Старушка, подвязав волосы белым платком, в епанче, фартуке, юбках — похожая на капустный кочан с множеством листьев. Суетясь, она быстро накрыла скатерть, уставила её деревянными мисками с мясом и жареной птицей, братинами с квасом на бруснике, метнула красочные деревянные ложки.
Сели за стол, старик прикрыл глаза, начал бормотать заклинание на каком-то неведомом Ари языке, слова лишь касались сознания, оставляя надежду, что вот-вот — и всё станет понятно. Баюн молчал, он знал молитву, когда- то, до обретения креста, верующие в Иисуса браться и сёстры малочисленной секты молились изображению двух рыб. Когда-то, очень давно, это немало позабавило древнего Кота — тогда заканчивалась эпоха Тельца, начиналась эпоха Рыб. Однако, секта выжила, превратилась в мощную религию. Они называли себя христианами, от прозвища проповедника, что бродил когда-то по дорогам Самарии. Затем философ стал богом — как случалось и до этого. Учение развивалось и начало ветвиться — от него отделились ариане. Всё как всегда… Арий, пресвитер из египетской Александрии не поверил в божественную природу Учителя. С чудовищной жестокостью представители двух направлений вероучения резали друг друга, окрашивая кровью берега Средиземного моря. Потом христиане объявили ариан еретиками, и те ушли в бега — на окраины Империи. Баюн видел подобные явления множество раз во время своих жизней-пробуждений. Бывший Кот очнулся:
— Что, не расточился?
Старик застыл, несколько секунд смотрел в серые глаза гостя, потом усмехнулся.

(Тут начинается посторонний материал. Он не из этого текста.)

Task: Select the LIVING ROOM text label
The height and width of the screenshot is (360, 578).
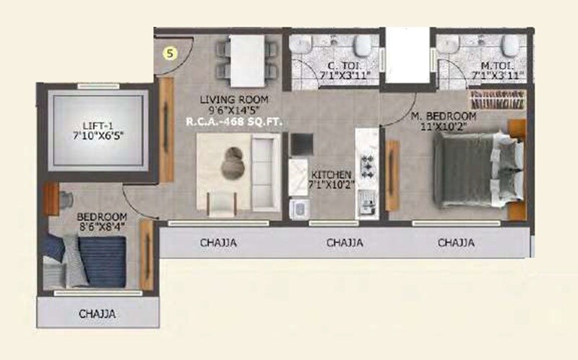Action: coord(235,99)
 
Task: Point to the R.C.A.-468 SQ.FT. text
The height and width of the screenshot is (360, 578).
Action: coord(235,122)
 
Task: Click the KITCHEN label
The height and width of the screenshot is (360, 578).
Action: coord(331,175)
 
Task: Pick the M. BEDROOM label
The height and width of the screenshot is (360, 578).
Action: coord(444,116)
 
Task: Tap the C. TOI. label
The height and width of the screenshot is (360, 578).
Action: coord(335,64)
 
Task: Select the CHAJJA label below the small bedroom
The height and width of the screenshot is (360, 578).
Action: coord(98,314)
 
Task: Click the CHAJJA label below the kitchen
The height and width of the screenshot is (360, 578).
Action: coord(345,243)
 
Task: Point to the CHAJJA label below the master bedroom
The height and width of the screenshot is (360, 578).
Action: coord(457,243)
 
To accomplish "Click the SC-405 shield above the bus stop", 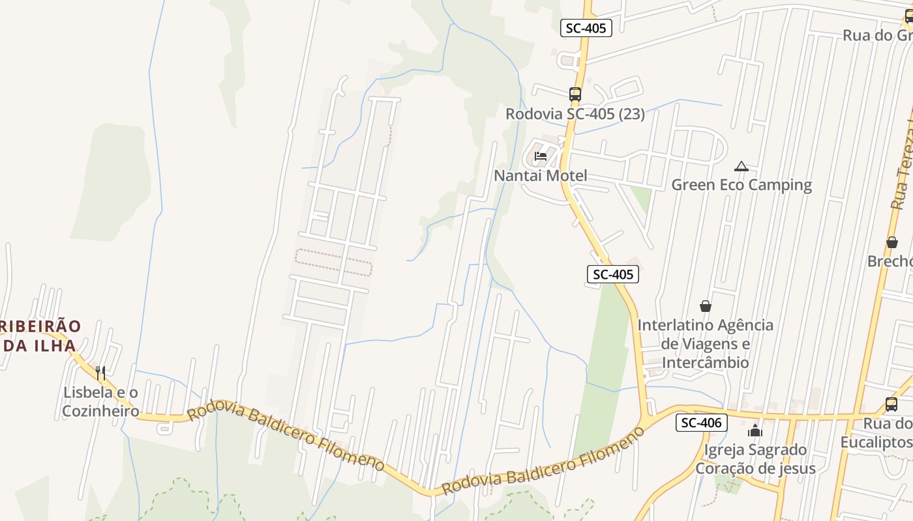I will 586,28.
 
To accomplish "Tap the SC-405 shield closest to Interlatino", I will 612,274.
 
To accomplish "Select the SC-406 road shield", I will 701,423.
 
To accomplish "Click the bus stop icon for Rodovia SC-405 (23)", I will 575,94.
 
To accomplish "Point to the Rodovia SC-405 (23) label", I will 575,114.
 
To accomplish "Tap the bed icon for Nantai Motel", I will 540,156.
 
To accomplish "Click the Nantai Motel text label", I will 540,175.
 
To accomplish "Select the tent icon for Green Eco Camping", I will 741,167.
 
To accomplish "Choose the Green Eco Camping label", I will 741,185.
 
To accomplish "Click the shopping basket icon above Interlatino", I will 705,305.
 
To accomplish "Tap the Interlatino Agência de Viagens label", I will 705,343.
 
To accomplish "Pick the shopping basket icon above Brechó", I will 891,242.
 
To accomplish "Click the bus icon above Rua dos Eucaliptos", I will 891,404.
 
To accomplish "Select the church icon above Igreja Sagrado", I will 755,430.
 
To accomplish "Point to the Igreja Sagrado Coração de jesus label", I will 755,458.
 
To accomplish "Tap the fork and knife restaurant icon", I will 100,373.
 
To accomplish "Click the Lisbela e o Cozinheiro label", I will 100,401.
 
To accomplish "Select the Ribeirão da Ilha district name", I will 39,335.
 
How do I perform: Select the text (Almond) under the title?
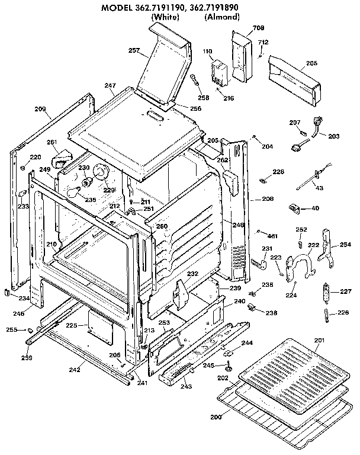point(222,18)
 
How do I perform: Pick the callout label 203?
point(333,136)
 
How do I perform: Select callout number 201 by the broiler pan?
point(319,339)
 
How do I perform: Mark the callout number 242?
point(75,369)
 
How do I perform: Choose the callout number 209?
point(40,108)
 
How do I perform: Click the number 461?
point(273,236)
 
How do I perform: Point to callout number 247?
point(110,86)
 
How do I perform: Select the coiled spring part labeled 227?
point(324,293)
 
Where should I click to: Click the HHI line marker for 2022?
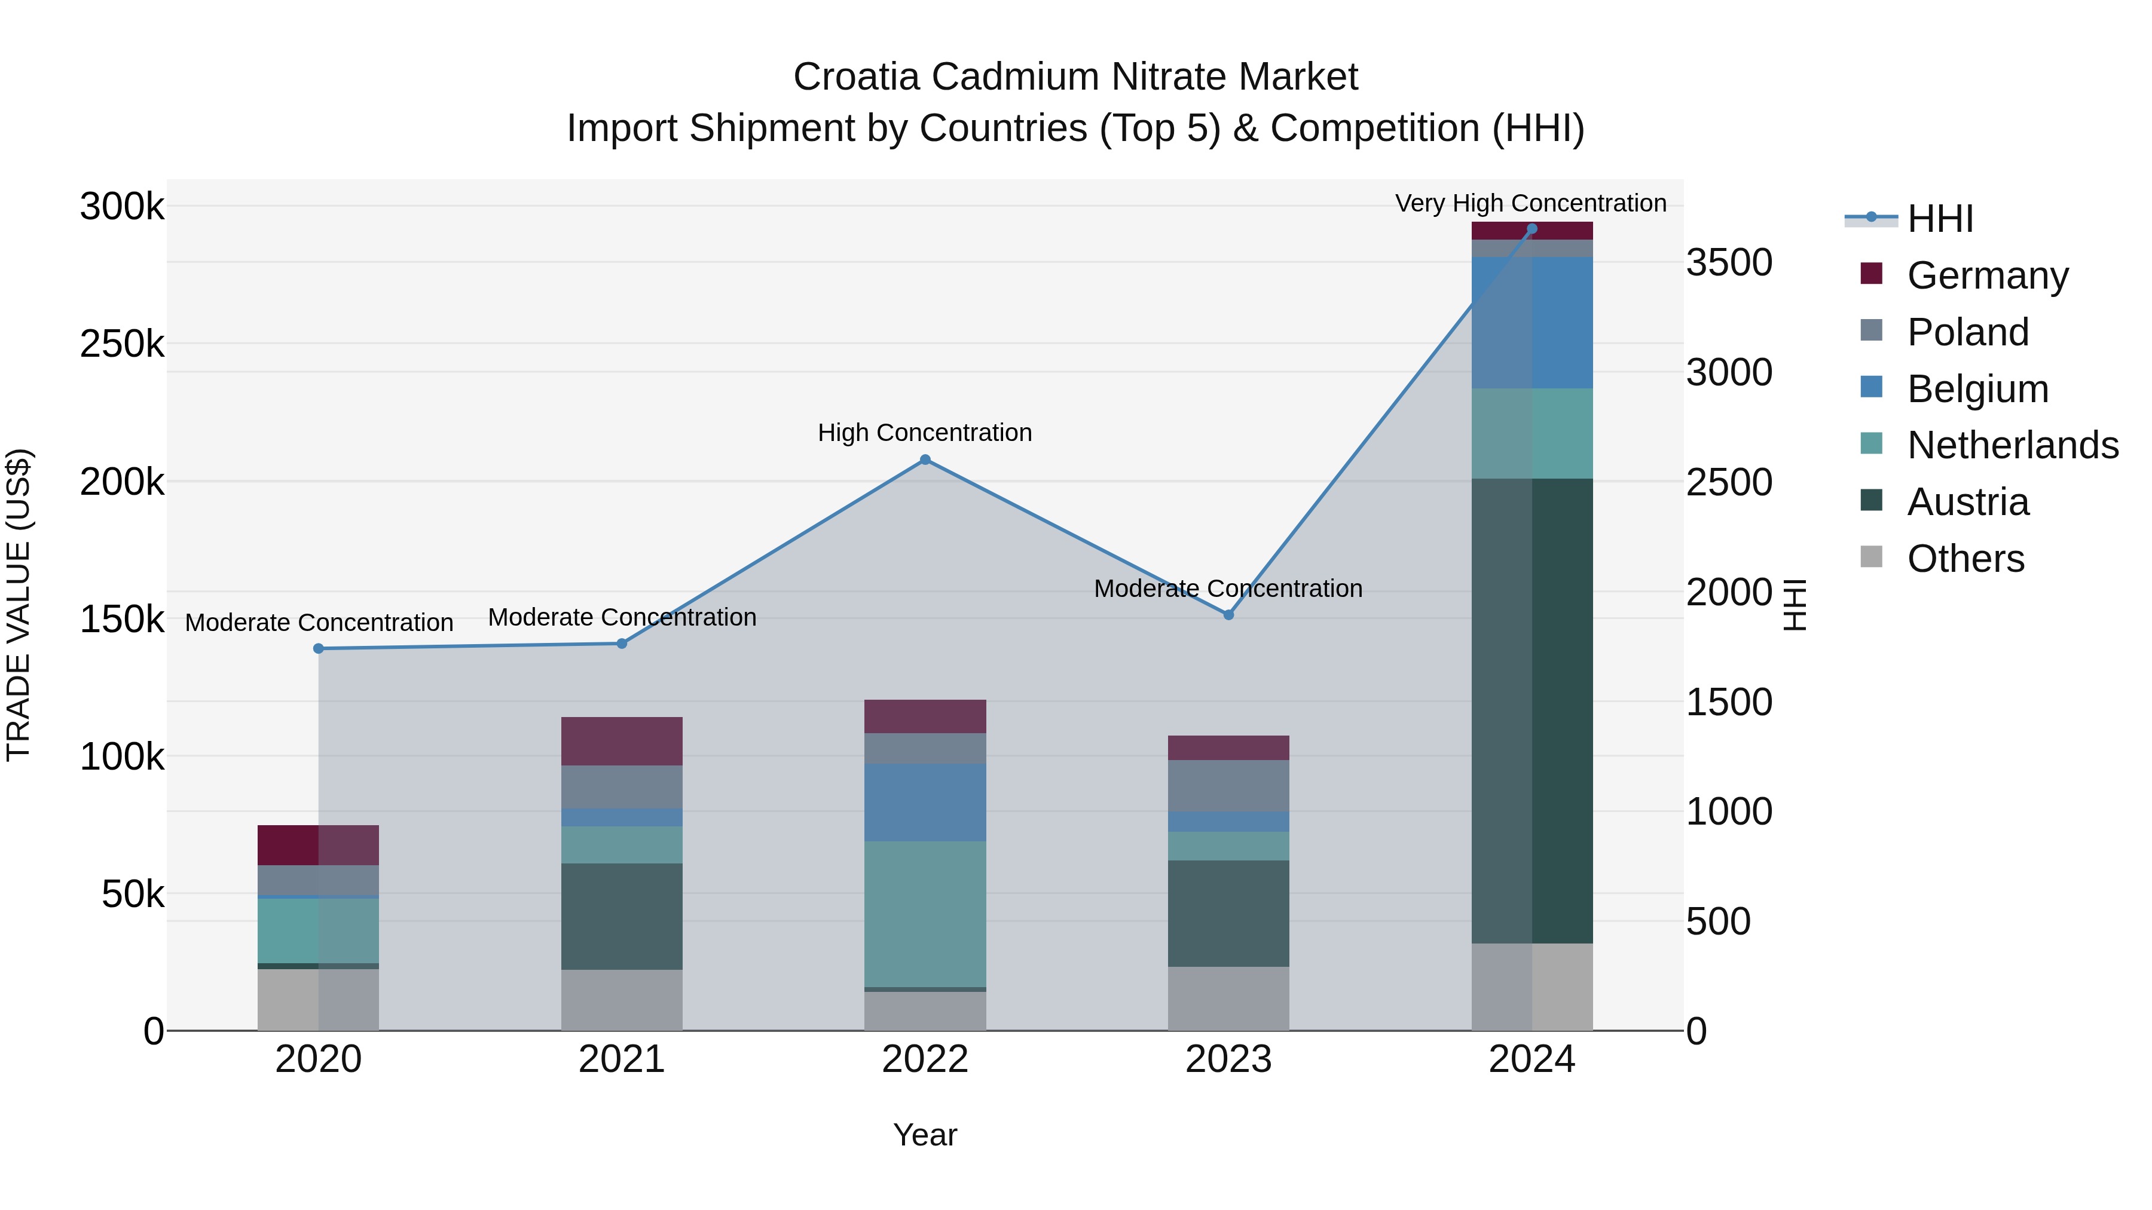point(925,460)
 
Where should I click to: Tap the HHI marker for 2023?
point(1228,615)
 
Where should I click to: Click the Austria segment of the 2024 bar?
point(1532,710)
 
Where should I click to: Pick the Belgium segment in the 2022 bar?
point(925,802)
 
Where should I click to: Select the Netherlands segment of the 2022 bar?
point(925,914)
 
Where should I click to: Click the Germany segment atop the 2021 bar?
point(622,741)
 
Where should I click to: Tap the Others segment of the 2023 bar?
point(1228,998)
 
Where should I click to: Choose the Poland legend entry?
point(1967,332)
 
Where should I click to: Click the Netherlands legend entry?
point(2012,445)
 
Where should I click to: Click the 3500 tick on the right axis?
point(1728,262)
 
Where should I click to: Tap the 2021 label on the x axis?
point(622,1059)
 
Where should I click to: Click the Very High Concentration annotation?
point(1530,203)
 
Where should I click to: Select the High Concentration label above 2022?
point(925,433)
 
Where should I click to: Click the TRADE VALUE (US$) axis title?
point(19,605)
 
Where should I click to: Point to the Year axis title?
point(925,1135)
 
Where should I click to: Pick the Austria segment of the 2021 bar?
point(622,916)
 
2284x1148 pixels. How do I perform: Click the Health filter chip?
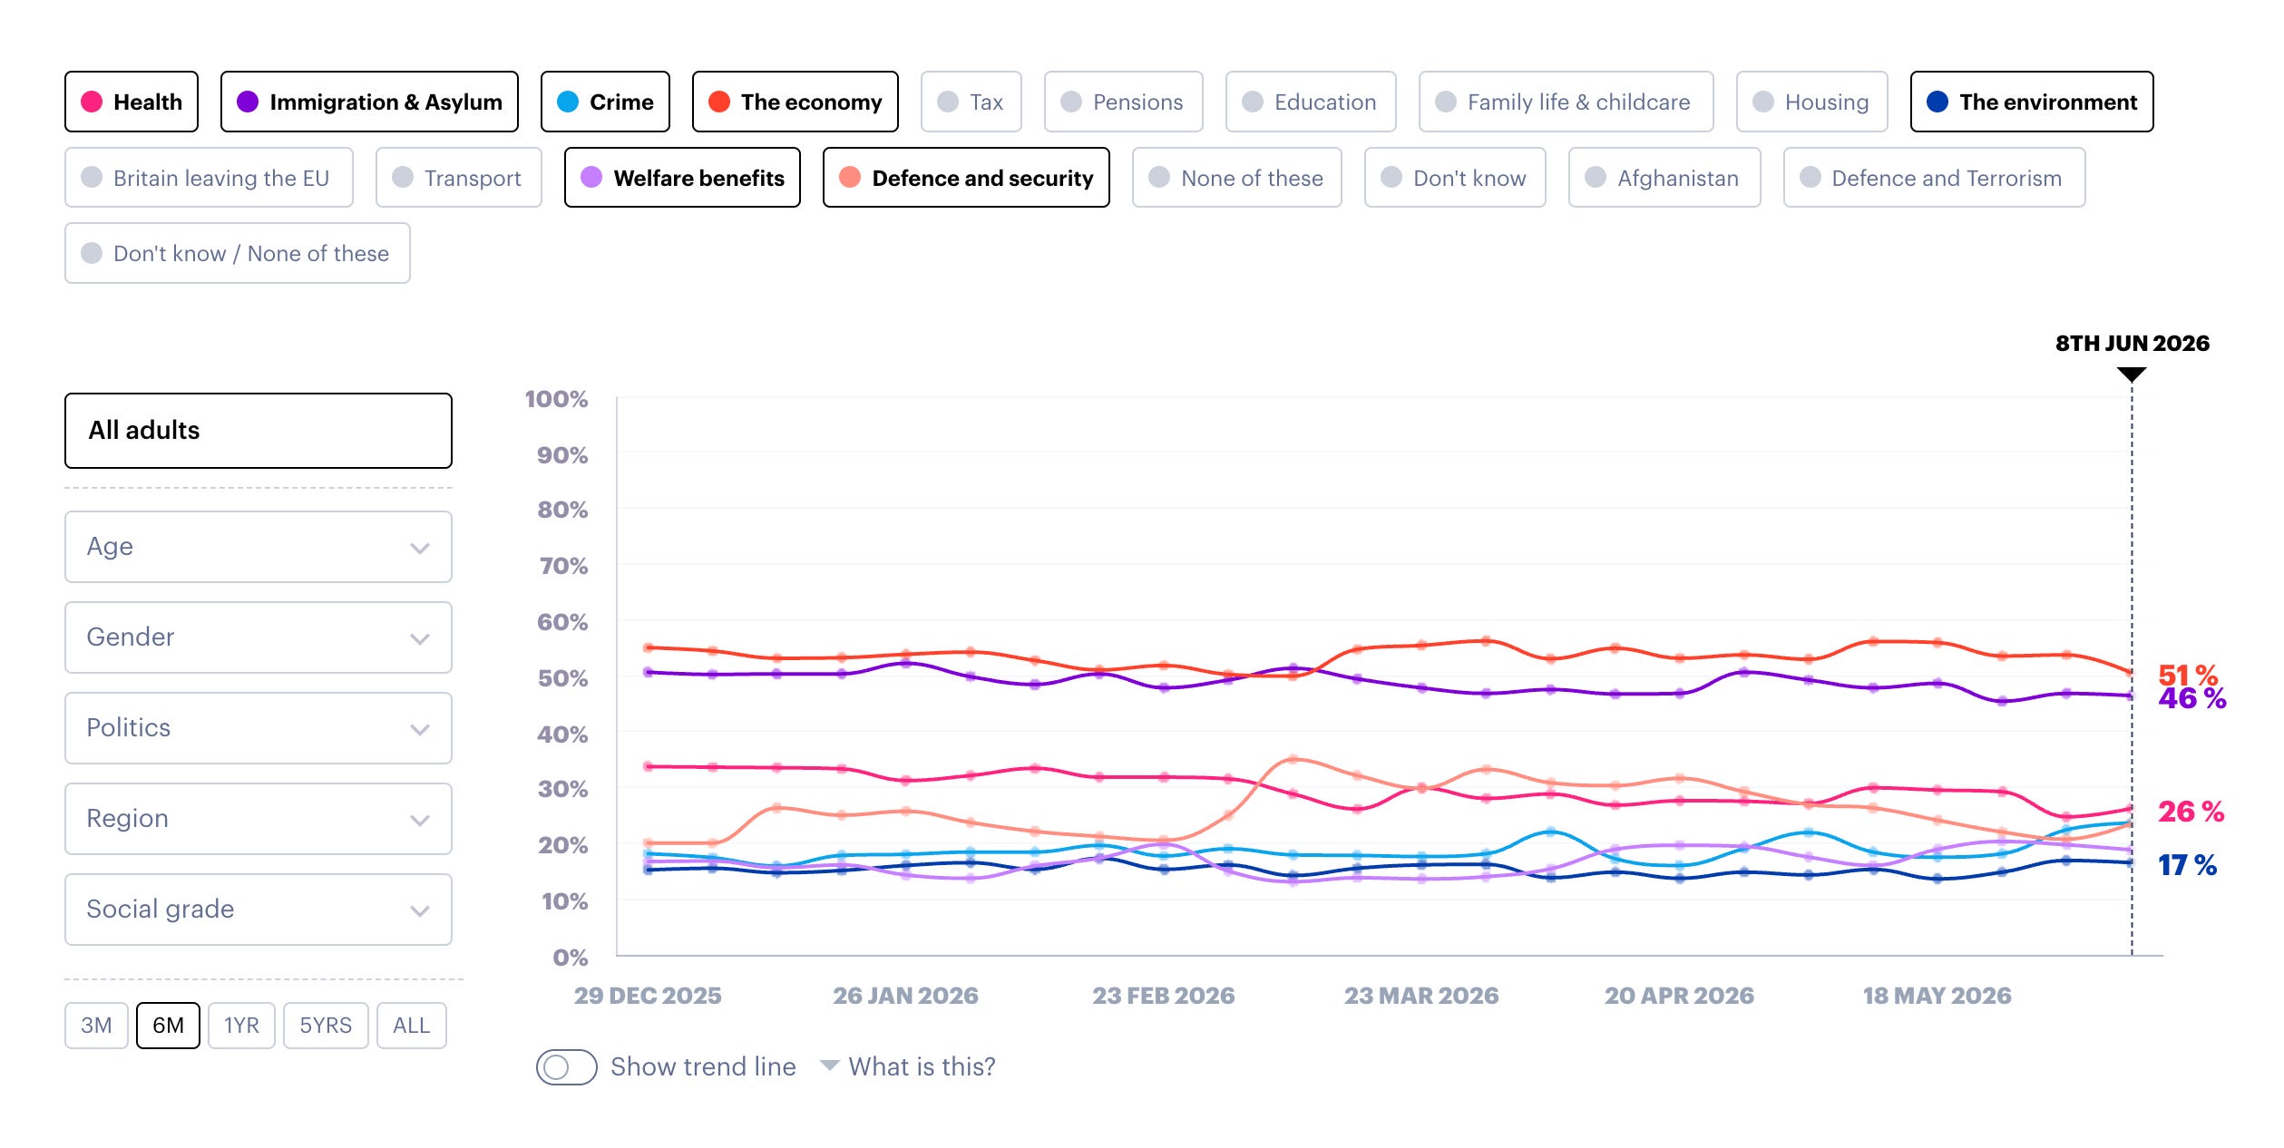(132, 102)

Приступили к пиршеству. Ари намазал на кусок оленины такой толстый слой ядрёного тёртого хрена, что не смог прожевать, сидел, утирая рукавом катящиеся слёзы.
— Кушайте, путники, вот кулебяка с грибами, жареная печёнка, шанежки с творогом, — суетилась добрая старушка, подкладывая на миски новые порции. Её глаза светились добротой, по загорелому лицу пролегали симпатичные морщинки к седым вискам, как у человека, душевно уравновешенного. Что-то, забыв, Блатида, присевшая на скамеечку возле своего мужа, вскочила, всплеснув руками, смешно переваливаясь, посеменила в дом. Вскоре она появилась, неся ухватом, котелок с овсяной кашей, поставила его на стол.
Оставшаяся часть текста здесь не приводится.